**Given passage**.
Incoming Guatemalan President Bernardo Arévalo takes the oath of office during his swearing-in ceremony in Guatemala City early today. (AP Photo/Moises Castillo)
Incoming Guatemalan President Bernardo Arévalo takes the oath of office during his swearing-in ceremony in Guatemala City early today. (AP/Moises Castillo)

Latin America Daily Briefing

Anti-corruption crusader Bernardo Arévalo swore in as Guatemala’s president early this morning, after a nine-hour delay caused by Congressional wrangling.

“Our democracy has the strength to resist and through unity and trust we can transform the political landscape in Guatemala,” Arévalo said moments after taking office. “Never again will there be human rights violations,” he added.(Reuters)

Arévalo thanked Guatemala’s youth for not losing hope and the country’s Indigenous peoples for their support, acknowledging “historic debts that we must resolve.” He summarized his administration’s guiding principle as: “There cannot be democracy without social justice and social justice cannot prevail without democracy.” (Associated Press)

Fights between legislators drew out an act to swear in lawmakers and appoint a board of directors, necessitating Constitutional Court intervention to finalize the proceedings so Arévalo could take office just after midnight, reports El País.

Ultimately “Congress agreed to recognise the Seed Movement party days after temporarily suspending it and insisting that its lawmakers join the legislature as independent members. Arevalo’s party also won the presidency of the Congress, giving it influence in shaping the body’s agenda,” reports Al Jazeera.

**Dataset entries**.
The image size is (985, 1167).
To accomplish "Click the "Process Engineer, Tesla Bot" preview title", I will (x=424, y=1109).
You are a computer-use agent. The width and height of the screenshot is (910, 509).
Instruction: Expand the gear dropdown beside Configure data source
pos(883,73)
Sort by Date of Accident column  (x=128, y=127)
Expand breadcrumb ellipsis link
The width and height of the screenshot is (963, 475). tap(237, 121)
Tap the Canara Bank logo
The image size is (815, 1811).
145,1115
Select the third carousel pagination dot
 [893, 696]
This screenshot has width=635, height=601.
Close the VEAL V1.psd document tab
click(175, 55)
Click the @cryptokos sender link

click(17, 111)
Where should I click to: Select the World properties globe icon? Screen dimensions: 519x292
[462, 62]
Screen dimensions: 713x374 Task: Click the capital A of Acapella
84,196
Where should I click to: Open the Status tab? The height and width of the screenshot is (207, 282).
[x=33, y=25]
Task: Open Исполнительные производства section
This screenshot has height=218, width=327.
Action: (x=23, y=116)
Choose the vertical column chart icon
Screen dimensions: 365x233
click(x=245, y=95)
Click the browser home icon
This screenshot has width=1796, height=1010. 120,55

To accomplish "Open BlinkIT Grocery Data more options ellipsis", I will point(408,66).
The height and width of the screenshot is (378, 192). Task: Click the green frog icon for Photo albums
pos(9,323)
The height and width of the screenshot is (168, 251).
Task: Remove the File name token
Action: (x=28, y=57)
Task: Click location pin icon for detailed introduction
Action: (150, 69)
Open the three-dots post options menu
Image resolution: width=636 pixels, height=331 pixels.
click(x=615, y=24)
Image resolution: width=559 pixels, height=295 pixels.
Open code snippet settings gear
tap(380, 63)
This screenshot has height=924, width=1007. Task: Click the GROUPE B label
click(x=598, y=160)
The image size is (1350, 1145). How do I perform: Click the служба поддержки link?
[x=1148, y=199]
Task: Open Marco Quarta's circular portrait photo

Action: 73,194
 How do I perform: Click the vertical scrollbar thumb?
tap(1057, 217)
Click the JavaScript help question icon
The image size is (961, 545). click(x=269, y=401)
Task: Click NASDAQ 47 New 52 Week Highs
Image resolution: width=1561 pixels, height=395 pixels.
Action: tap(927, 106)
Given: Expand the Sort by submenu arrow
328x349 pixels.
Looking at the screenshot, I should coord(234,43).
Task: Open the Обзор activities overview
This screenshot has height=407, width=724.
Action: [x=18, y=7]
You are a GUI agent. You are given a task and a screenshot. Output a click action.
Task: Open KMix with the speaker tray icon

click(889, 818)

**Tasks for this exercise**.
[1] Retype a portion of the Guatemala briefing word for word, beginning at the words "Arévalo thanked Guatemala’s" and stopping after "reports Al Jazeera.".
[2] Echo the lines of the listing word for word, beginning at the line that has "Where should I click to: Open" and stopping after the line that has "click(x=615, y=24)".
The news text and the listing were taken from unrelated sources.

**Exercise results**.
[1]
Arévalo thanked Guatemala’s youth for not losing hope and the country’s Indigenous peoples for their support, acknowledging “historic debts that we must resolve.” He summarized his administration’s guiding principle as: “There cannot be democracy without social justice and social justice cannot prevail without democracy.” (Associated Press)

Fights between legislators drew out an act to swear in lawmakers and appoint a board of directors, necessitating Constitutional Court intervention to finalize the proceedings so Arévalo could take office just after midnight, reports El País.

Ultimately “Congress agreed to recognise the Seed Movement party days after temporarily suspending it and insisting that its lawmakers join the legislature as independent members. Arevalo’s party also won the presidency of the Congress, giving it influence in shaping the body’s agenda,” reports Al Jazeera.

[2]
Where should I click to: Open the Status tab? The height and width of the screenshot is (207, 282).
[x=33, y=25]
Task: Open Исполнительные производства section
This screenshot has height=218, width=327.
Action: (x=23, y=116)
Choose the vertical column chart icon
Screen dimensions: 365x233
click(x=245, y=95)
Click the browser home icon
This screenshot has width=1796, height=1010. 120,55

To accomplish "Open BlinkIT Grocery Data more options ellipsis", I will point(408,66).
The height and width of the screenshot is (378, 192). Task: Click the green frog icon for Photo albums
pos(9,323)
The height and width of the screenshot is (168, 251).
Task: Remove the File name token
Action: (x=28, y=57)
Task: Click location pin icon for detailed introduction
Action: (150, 69)
Open the three-dots post options menu
Image resolution: width=636 pixels, height=331 pixels.
click(x=615, y=24)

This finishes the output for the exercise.